Counting the number of emails delivered with coupons also faced a concurrency issue. Our database (the Google Cloud Datastore) doesn’t have an efficient operation for counting stored entities, so we created a single entity that held a “counter” field and incremented its value within a transaction to keep it accurate. In the spirit of doing the simplest possible thing that worked, we used the straightforward solution, tested it, and shipped the feature.

This worked well for several years. Initially, Bluecore let users send emails at volumes that rose and fell fairly predictably, driven by each day’s shopping activity. Over time, our product allowed much larger volumes of emails and, additionally, let them concentrate in much shorter time frames. Over 10x the number of emails sent over an entire day in years past were often being sent within a single hour!

One day, a user applied unique coupons to a very large personalized campaign of many millions of messages.
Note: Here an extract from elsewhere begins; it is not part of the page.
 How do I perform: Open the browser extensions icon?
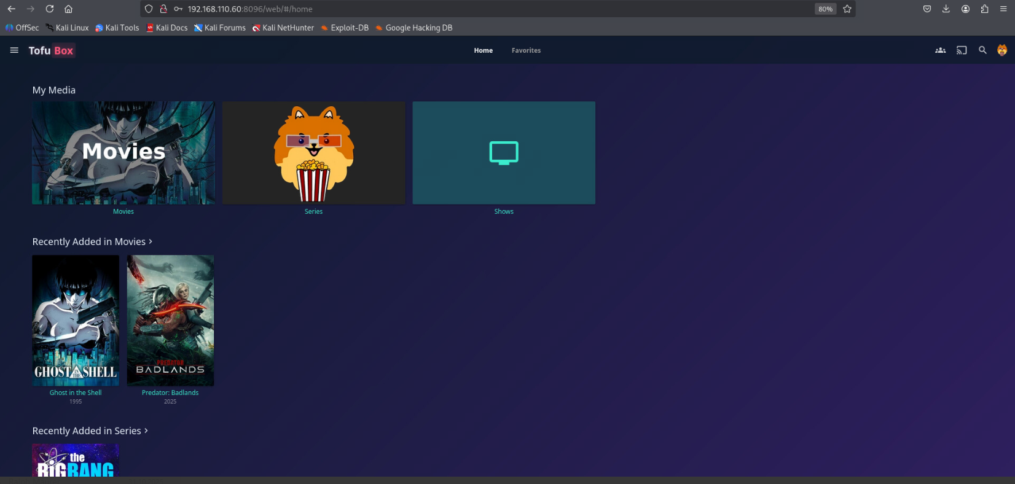pos(984,9)
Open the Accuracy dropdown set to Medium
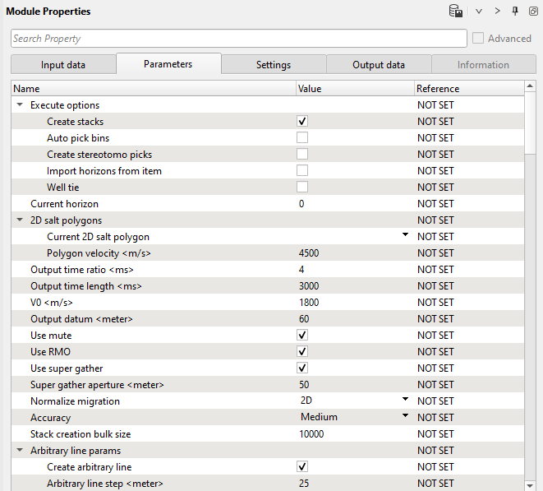Viewport: 543px width, 491px height. coord(404,417)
The campaign stalled and caused backups in some of our delivery queues, which triggered alerts in our automated monitoring (Datadog via Veneur). It became a high priority bug and we immediately embarked on finding out what went wrong and how to handle this increase of 250x volume.

We found that these errors occurred because both of our coupon transactions — marking the coupon used and counting used coupons — were set up such that every concurrent process was attempting to access the same coupon entity. This caused update contention. When we encountered a very large batch, only one email could make progress at a time and all other processes failed. They stalled for so long while waiting for the single entity that they either reached concurrent database connection limits or the processes themselves timed out.

When querying our database for an unused coupon, it always returned the same coupon because the results were returned in a deterministic order. To fix this, we added randomization to the queries. At upload, we assign each coupon a random float value between zero and one. When looking for a coupon, we query for the unused coupon with the next value greater than another random number. This means each query will likely return a different coupon, so the writes are spread across all coupons evenly.

def get_unused_coupon():
search_neighborhood = random(0, 1)
possible_coupon = Coupon.filter(used = False)
.filter(rand_value >= search_neighborhood)
.order_by(rand_value)
.get()
if not possible_coupon:
possible_coupon = Coupon.filter(used = False)
.filter(rand_value < search_neighborhood)
.order_by(rand_value)
.get()
if not possible_coupon:
raise “No more coupons.”
return possible_coupon

Initially, we thought that was our only problem. However, when we tested it, we found that the processes were still getting stuck, but now they were stuck on the count of available coupons. To resolve this, we divided the counter into multiple entities, or “shards”, following a Google Datastore example. After issuing a coupon, we increment one of the shards at random. This ensures that the writes are spread across multiple entities instead of conflicting on one. One challenge is that we don’t really know how many shards we will need. Instead of setting a static value that could be too large or too small, we decided to start at a fairly low value and dynamically create new shards when necessary. We create new shards when we encounter contention errors. (That failed thread is retried after the new shards are created.) To find the total number of coupons used, we sum each of the shards.

Even though we solved our coupons use-case simply, there were still hidden issues that only manifested at scale. “As simple as possible, as powerful as necessary” is a design tenet at Bluecore Engineering. When the nature of our business changed and that solution no longer fit, that’s when we upgraded the feature. This just-in-time scalability approach creates a lean product with low upfront costs that can evolve as necessary.

--

--